Why is "Chicago" Predictive of Deceptive Reviews? Using LLMs to Discover Language Phenomena from Lexical Cues
Jiaming Qu, Mengtian Guo, Yue Wang
TL;DR
This paper tackles the interpretability gap in deception-detection cues by using large language models to translate predictive lexical cues into human-understandable language phenomena. It introduces a conjecture-then-validate pipeline that prompts LLMs to verbalize phenomena associated with predictive words identified from Chicago hotel reviews, and then algorithmically validates these conjectures. Across three research questions, the study shows that the conjectured phenomena can be predictive and generalizable to new domains, particularly when derived from the predictive words, and that this approach can offer transferable linguistic insights beyond prior LLM knowledge or in-context learning.
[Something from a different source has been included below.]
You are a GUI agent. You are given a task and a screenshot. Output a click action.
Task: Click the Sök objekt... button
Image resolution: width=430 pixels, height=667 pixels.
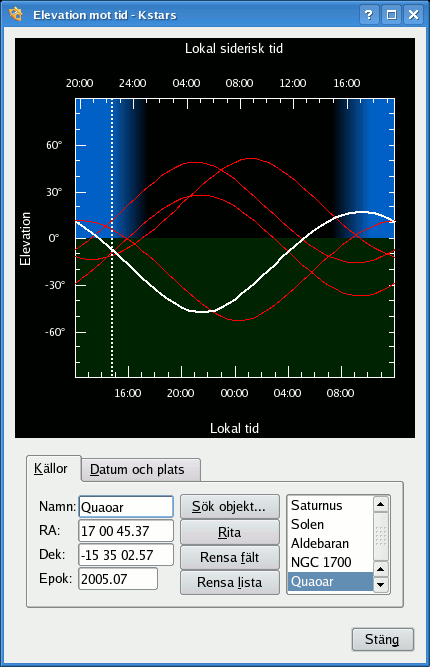[230, 507]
The work suggests a practical path to help users assess credibility in online reviews even when algorithmic filters are unavailable, while also outlining limitations and directions for iterative prompting and expert evaluation, supported by related human studies.
Abstract
Deceptive reviews mislead consumers, harm businesses, and undermine trust in online marketplaces. Machine learning classifiers can learn from large amounts of training examples to effectively distinguish deceptive reviews from genuine ones. However, the distinguishing features learned by these classifiers are often subtle, fragmented, and difficult for humans to interpret. In this work, we explore using large language models (LLMs) to translate machine-learned lexical cues into human-understandable language phenomena that can differentiate deceptive reviews from genuine ones. We show that language phenomena obtained in this manner are empirically grounded in data, generalizable across similar domains, and more predictive than phenomena either in LLMs' prior knowledge or obtained through in-context learning. These language phenomena have the potential to aid people in critically assessing the credibility of online reviews in environments where deception detection classifiers are unavailable.